Exercice écrit A
Recopiez, dans le texte sur l'accord malien, tout ce qui va de « Avant d’examiner le » jusqu'à « ont été invitées. ».
Exercice écrit B
Répondez aux questions suivantes d'après le texte sur l'accord malien :
(i) De quelle date est l'accord ?
(ii) Quelle ville l'armée malienne a-t-elle prise juste avant Kidal ?
(iii) À quelle date François Hollande exigeait-il la tenue des élections présidentielles ?
Exercice écrit C
Poursuivez le texte sur l'accord malien à partir de sa dernière phrase, s'il vous plaît.

Texte fourni

● ● ● ● ● ● ●

Le Mali tient enfin son accord ! lit-on de partout comme si enfin, les problèmes du Mali étaient déjà terminés avec la signature de cet Accord du 18 juin 2013. Un Accord qui, il faut le rappeler n’est que préliminaire, un Accord censé poser les bases du règlement du problème malien. Cependant, en lisant attentivement cet accord, et en l’analysant bien on se rend compte qu’il risque de poser plus de problèmes qu’il n’offre de solutions.
Avant d’examiner le contenu de l’Accord en lui-même, penchons-nous un peu sur les conditions dans lesquelles ces négociations ont été menées, et sur les parties qui y ont été invitées.
Des conditions de négociation pas du tout idéales
Avant que les parties ne se réunissent à Ouagadougou, l’armée malienne qui était à la rue durant de longs mois, s’est comme par hasard requinquée d’un coup pour marcher sur Kidal, ville stratégique contrôlée par rebelles touareg du MNLA (Mouvement National de l’Azawad). Elle a même pu prendre Anefis, dernière ville avant Kidal. Comment a-t-elle pu se réorganiser et s’équiper pour faire en deux jours ce qu’elle n’arrivait pas à accomplir depuis de longs mois auparavant ? Le mystère s’épaissit autour de cette question, mais ce mystère n’est pas si épais que ça à y bien réfléchir. Pour essayer d’y voir plus clair, regardons du côté de la France. Pour protéger ses intérêts et pour les garantir pour le futur, la France est obligée de jouer serré entre les protagonistes. Pendant la guerre contre les terroristes, elle noue une alliance stratégique avec les Touareg du MNLA au nord en excluant le gouvernement malien des opérations, ce qui permet au Touareg de garder leur emprise sur la ville et sa région. Après la guerre et le passage des Français, l’armée malienne se renforce. Il ne faut pas chercher bien loin pour connaître l’origine de ce renforcement. Pour la France, le MNLA était devenu politiquement un allié encombrant, mais un allié qu’il faut garder dans la perspective de l’exploitation des ressources naturelles découvertes dans le nord du pays.
La deuxième remarque concerne les conditions politiques dans lesquelles le gouvernement malien s’est présenté à ces négociations. Il s’y est présenté le couteau sous la gorge ! Et ce couteau, c’est le président français, François Hollande, qui l’a brandi en premier en exigeant que les élections présidentielles se tiennent le 28 juillet, alors que la commission électorale malienne a émis de nombreuses réserves sur la viabilité de ces élections organisées au pas de charge. « Je serai intransigeant là-dessus », avait proclamé le président français. Beaucoup de Maliens s’étaient sentis choqués par cette admonestation venant d’un président étranger. Mais que voulons-nous, nous Africains si nous ne sommes pas capables d’avoir des dirigeants ayant une vision nous permettant de protéger notre souveraineté et de régler nos problèmes nous-mêmes ? Le gouvernement malien s’est donc présenté à ces négociations avec l’obligation de s’entendre avec les Touareg s’il voulait que la volonté de ses parrains français suivis par la CEDEAO (Communauté Économique des États d’Afrique de l’ouest), l’UE et l’ONU, soit faite. Et quand il arrive que le président malien Dioncounda Traoré lui-même bloque sur certains points, François Hollande l’appelle personnellement pour le convaincre.

● ● ● ● ● ● ●

Données
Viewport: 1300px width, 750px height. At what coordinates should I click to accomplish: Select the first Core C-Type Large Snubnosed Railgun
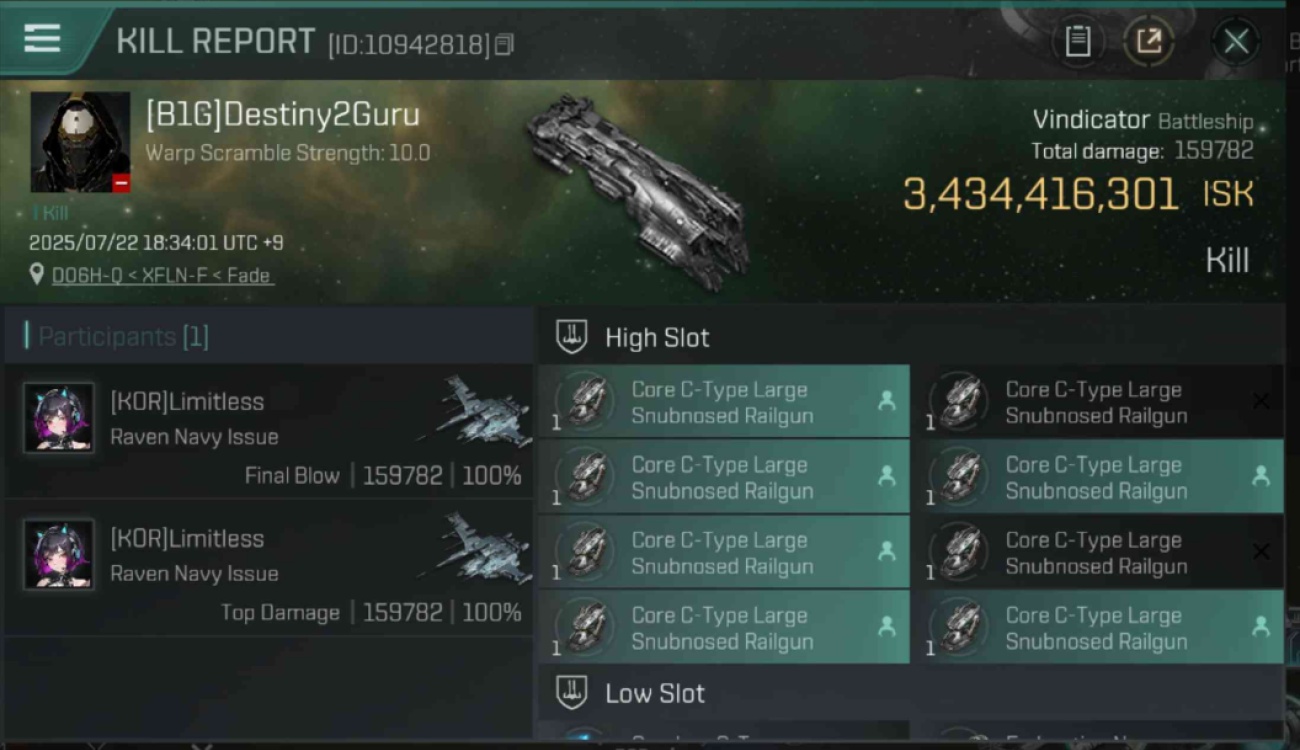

● ● ● ● ● ● ●

Réponse A
Avant d’examiner le contenu de l’Accord en lui-même, penchons-nous un peu sur les conditions dans lesquelles ces négociations ont été menées, et sur les parties qui y ont été invitées.

Réponse B
(i) Du 18 juin 2013.
(ii) Anefis.
(iii) Le 28 juillet.

Réponse C
Un accord qui donne raison à ceux qui déstabilisent un pays par les armes
L’un des plus gros défauts des négociations ayant mené à cet Accord est la reconnaissance de la spécificité touarègue… ou plutôt de la spécificité des Touareg du MNLA, car faut-il le rappeler, tous les Touareg ne se reconnaissent pas dans le MNLA. Ont été exclus des négociations ayant mené à cet Accord préliminaire, les Arabes avec le MAA (Mouvement Arabe de l’Azawad), les milices Gandakoye proches du gouvernement, les Peuls, les Songhaï et autres peuples du nord. Cette spécificité accompagnée du statut particulier accordé au MNLA est à déplorer. Cette spécificité est encouragée par certains pays comme la France pour des raisons stratégiques ou encore la Suisse, pays dont les ONG fascinés par les « hommes bleus » propagent une image presque mythique du Touareg pacifique. Les Touareg ne constituent que 10% des populations du nord, et en plus, ils ne se retrouvent pas tous dans le MNLA. Pourtant ce mouvement est le seul à la table des négociations avec un mouvement fictif qu’ils ont créé, le HCUA (Haut Conseil de l’Unité de l’Azawad). S’ils ont pu avoir ce statut privilégié, c’est parce qu’ils ont pu s’emparer des armes issus de la déstabilisation de la Libye pour venir déstabiliser le Mali son tour. Cette exclusivité montre qu’il y a une volonté de faire du MNLA un acteur politique important au grand dam du gouvernement malien. Ce favoritisme en faveur du MNLA est une grande erreur qui se paiera dans l’avenir.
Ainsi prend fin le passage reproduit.